* _WHAT THE TASK ASKS_:
Your task is to filter the data below down to the lines holding "computer".

* _RECORDS FOR THIS TASK_:
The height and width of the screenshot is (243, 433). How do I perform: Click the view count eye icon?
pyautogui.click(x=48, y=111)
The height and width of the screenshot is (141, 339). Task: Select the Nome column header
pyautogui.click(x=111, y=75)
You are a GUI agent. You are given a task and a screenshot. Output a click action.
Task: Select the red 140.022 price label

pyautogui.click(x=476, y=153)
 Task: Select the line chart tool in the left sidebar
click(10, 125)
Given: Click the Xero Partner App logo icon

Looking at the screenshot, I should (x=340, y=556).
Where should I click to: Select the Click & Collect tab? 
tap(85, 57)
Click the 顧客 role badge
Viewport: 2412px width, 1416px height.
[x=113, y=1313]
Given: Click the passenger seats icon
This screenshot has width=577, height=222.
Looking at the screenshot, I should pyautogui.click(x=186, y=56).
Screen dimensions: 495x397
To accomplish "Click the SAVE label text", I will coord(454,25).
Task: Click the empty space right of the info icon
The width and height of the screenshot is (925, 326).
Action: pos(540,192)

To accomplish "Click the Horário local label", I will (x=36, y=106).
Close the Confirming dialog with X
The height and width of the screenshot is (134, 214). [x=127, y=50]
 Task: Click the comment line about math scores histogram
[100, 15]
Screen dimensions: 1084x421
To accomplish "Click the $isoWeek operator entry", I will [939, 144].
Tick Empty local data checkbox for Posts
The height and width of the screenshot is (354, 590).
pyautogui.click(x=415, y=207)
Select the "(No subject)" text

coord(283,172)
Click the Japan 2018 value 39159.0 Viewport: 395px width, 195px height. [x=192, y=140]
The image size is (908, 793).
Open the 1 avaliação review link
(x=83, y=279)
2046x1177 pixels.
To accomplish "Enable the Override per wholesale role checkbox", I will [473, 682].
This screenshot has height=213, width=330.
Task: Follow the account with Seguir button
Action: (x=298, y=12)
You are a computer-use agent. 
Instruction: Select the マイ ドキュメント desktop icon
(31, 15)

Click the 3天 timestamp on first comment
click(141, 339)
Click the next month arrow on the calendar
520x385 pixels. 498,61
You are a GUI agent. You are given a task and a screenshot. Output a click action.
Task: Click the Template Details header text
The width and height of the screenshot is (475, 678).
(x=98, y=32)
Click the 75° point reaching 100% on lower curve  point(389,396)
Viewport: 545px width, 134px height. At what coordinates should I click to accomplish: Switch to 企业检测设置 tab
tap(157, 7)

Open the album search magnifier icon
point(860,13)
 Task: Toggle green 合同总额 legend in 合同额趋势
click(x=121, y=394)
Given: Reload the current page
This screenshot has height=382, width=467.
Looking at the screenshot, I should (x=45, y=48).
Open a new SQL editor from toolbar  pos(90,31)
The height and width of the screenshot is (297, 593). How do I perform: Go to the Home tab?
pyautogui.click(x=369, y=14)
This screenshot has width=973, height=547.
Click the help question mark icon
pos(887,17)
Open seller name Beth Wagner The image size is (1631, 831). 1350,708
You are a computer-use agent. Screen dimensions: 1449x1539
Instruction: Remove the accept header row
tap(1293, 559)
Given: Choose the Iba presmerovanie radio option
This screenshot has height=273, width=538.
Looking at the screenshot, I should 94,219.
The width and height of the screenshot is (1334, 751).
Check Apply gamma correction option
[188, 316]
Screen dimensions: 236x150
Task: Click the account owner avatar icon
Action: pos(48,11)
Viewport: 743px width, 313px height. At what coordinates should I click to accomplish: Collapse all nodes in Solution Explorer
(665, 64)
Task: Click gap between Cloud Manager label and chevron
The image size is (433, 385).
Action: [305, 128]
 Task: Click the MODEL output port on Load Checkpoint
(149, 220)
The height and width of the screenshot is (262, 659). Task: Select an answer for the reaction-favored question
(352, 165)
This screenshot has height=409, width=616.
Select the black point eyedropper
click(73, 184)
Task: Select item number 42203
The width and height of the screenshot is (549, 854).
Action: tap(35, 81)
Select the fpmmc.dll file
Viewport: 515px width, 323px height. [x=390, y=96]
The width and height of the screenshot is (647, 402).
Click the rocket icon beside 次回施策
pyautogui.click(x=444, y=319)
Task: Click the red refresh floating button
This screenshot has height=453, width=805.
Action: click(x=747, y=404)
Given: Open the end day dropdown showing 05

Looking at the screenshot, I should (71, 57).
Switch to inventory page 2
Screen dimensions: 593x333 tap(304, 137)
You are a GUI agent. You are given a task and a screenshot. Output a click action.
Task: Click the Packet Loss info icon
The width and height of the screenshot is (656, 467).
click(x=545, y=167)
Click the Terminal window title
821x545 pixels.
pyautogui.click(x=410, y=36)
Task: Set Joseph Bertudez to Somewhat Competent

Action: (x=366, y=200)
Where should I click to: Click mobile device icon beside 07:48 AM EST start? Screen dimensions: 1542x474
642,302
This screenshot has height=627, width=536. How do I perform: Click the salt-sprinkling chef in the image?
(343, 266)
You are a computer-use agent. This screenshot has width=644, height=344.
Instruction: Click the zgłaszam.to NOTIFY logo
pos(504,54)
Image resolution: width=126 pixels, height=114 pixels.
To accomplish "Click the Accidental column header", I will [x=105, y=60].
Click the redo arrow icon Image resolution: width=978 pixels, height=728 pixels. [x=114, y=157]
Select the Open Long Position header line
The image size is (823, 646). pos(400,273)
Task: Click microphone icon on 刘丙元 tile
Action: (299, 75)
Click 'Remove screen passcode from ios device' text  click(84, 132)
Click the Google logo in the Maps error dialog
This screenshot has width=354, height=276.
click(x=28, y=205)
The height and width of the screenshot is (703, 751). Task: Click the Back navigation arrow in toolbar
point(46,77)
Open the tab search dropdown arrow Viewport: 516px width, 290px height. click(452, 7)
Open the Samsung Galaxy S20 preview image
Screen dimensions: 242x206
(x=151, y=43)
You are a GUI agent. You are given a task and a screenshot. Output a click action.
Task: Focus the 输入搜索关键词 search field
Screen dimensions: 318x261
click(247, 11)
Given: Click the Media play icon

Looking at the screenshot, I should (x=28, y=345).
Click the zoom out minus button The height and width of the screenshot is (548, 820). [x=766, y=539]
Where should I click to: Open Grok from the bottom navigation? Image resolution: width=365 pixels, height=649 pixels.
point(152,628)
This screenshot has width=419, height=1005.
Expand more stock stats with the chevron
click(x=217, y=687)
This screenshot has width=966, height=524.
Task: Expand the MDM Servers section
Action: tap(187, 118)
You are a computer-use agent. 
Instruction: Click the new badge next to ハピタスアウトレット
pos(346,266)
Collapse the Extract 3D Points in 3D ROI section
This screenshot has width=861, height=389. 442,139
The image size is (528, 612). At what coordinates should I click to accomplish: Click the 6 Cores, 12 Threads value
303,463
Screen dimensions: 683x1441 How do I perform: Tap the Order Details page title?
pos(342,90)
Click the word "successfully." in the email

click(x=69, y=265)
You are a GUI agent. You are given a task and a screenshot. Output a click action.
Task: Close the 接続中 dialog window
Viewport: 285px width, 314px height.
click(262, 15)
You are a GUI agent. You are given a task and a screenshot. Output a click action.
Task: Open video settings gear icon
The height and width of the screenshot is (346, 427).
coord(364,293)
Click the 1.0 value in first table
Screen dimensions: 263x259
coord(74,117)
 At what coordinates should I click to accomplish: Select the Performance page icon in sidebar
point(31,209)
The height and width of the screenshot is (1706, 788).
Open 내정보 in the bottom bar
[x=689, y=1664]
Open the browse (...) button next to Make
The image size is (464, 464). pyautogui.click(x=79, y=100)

* _RESULT OF THE EXERCISE_:
You are a computer-use agent. 
You are a computer-use agent. Screen dimensions: 1449x1539
You are a computer-use agent. This screenshot has width=644, height=344.
You are a computer-use agent. 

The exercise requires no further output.